Brogan Engbers. Photo: League1 Ontario

“It’s easy for some people to say, ‘This isn’t for me, it’s too much, it’s not possible,’ and become discouraged, but for me, it’s part of the journey,” he adds. “And part of what makes it fun is facing the adversity, trying to find a way to get through that.

“I haven’t been very fortunate, I’ve had a lot of injuries over the course of my career, but I just can’t imagine my life at this point without playing soccer and being involved in soccer.”

TFC product seeks to strike ‘perfect balance with high performance and fun’ as coach

Engbers is now excited to employ his learned lessons in his new role with his childhood club that’s gone on an “extreme upward trajectory” since he joined TFC a decade ago.

“It’s got to be enjoyable. It’s got to be fun, and it’s got to be challenging,” he says of his coaching philosophy, underlining that skills and tactics are secondary to relating to young players and building a connection with them. “From there, once that bond has been formed, the opportunities for what you can accomplish with them individually and with them as a team are almost endless.”

Engbers, who previously coached younger players at TFC and with a club near Liberty, has responsibilities that cover a wide spectrum of Ottawa TFC’s club operations. He’ll act as Ontario Player Development League program administrator/venue coordinator, head coach/administrator for the under-9/U10 age groups, he’ll help coach goalkeepers, and he’ll work as assistant coach under club general manager Pavel Cancura with the OPDL defending-champion U17 girls.

“I’ve only been here a few months, but in my mind, they’ve struck the perfect balance with high performance and fun,” highlights Engbers, who’s joined his younger brother Kaden as a staff coach at Ottawa TFC. “To come into an environment like that is exciting and amazing, and with the staff – I’ve never been part of a group that is as close and tight and has so much fun at their job. It’s a really, really unique place.”

Ottawa TFC general manager Pavel Cancura.
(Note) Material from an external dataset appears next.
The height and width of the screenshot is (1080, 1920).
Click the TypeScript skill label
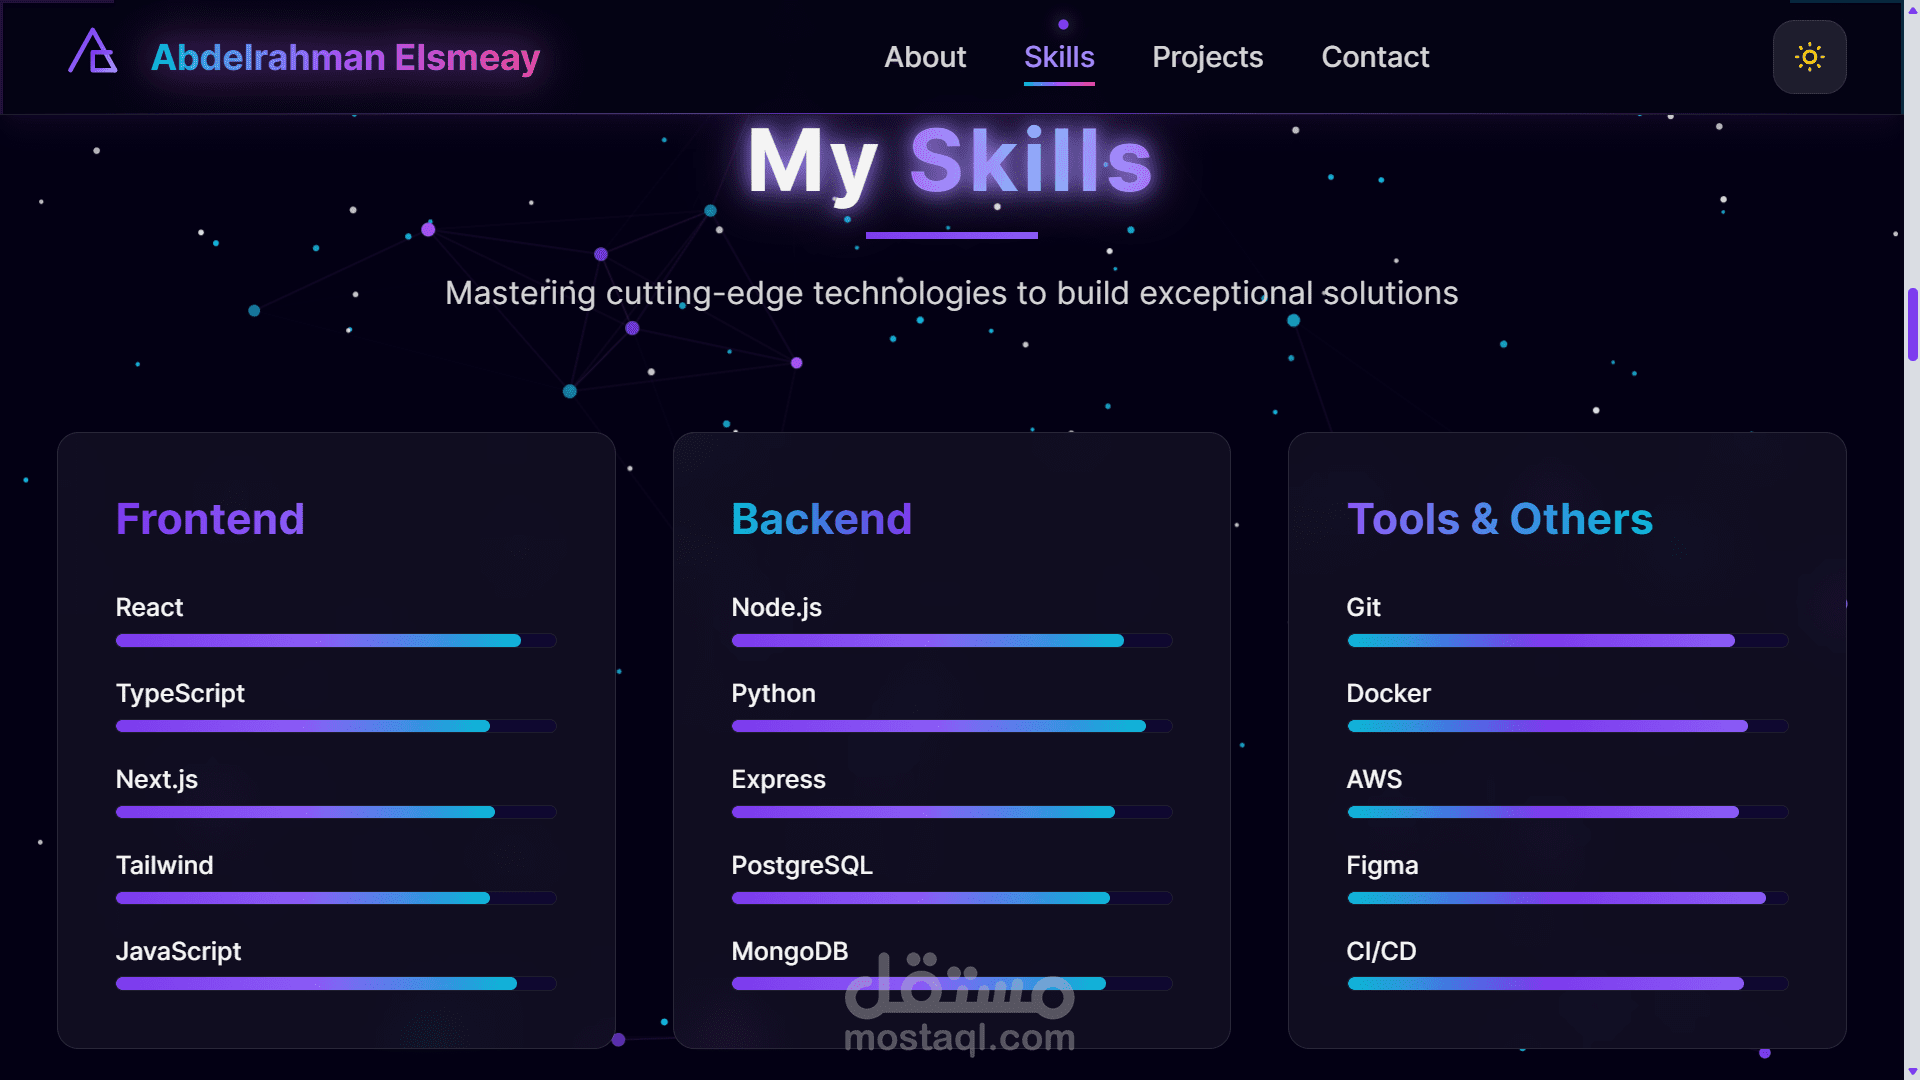click(x=180, y=693)
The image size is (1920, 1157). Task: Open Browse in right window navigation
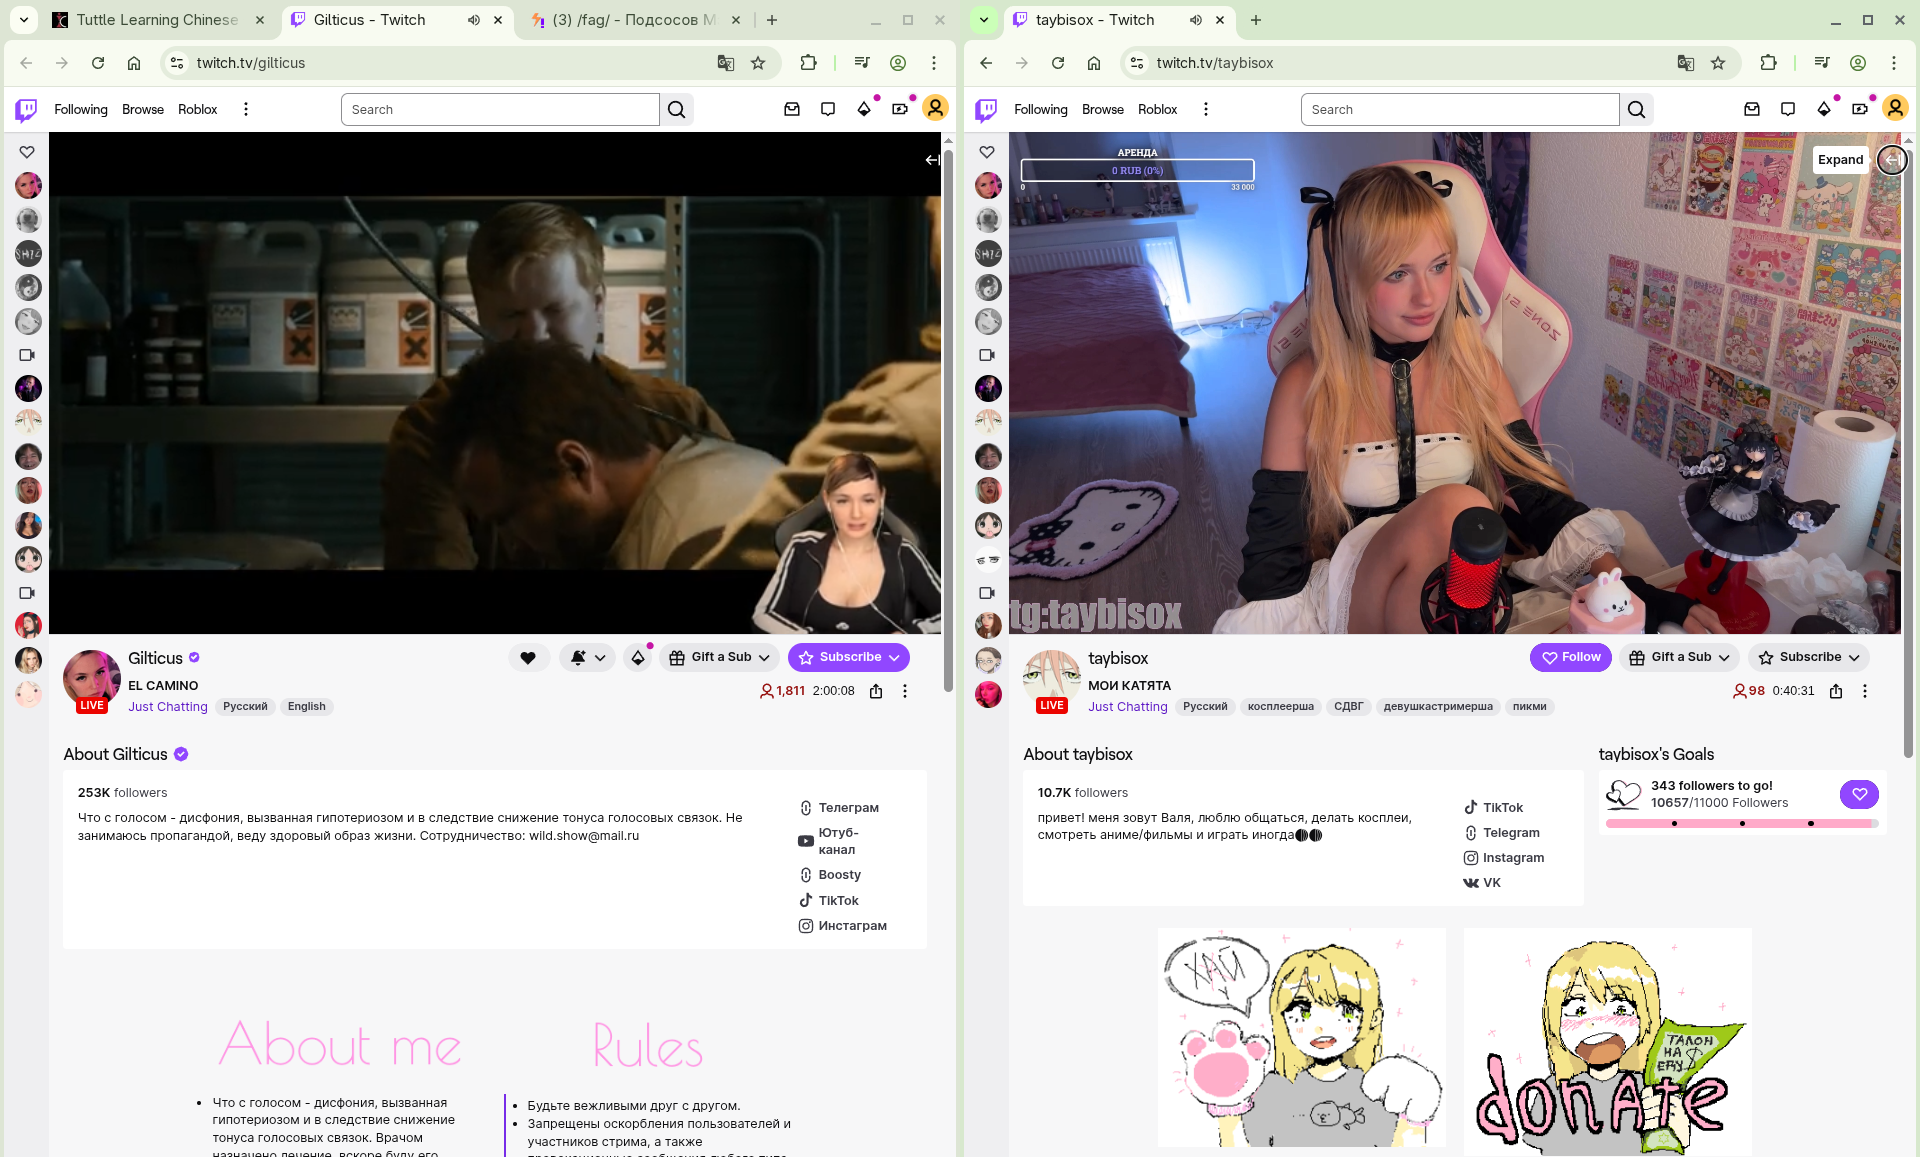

File photo

Adding a number of younger staff coaches in recent years – mostly homegrown from within their club – has reenergized Cancura.

“I’ve actually kind of found a renewed passion myself,” indicates the club’s leader of a dozen years, who put in a lot of work to grow the club over that time, but has often felt exhausted trucking through COVID.

“Now we’ve got a great group around their mid-20s with that same kind of energy, which is pretty neat,” Cancura notes. “When you’re in the business of basically inspiring people and building up others, that type of energy is key.”

And that vitality is now bubbling to the surface as the 2022 season nears – Ottawa TFC’s U15 OPDL girls will be the first local team to see action this Saturday at 11 a.m. at Millennium Field.

“Especially since we’ve gone outside again for training, the whole vibe is like, ‘Man, we’re close,'” Engbers underlines. “All those winter months you spend grinding away in a dome, it’s all for the moment where the season kicks off. All the work you’ve done leading up to that point is now going to be on display. It’s super exciting.”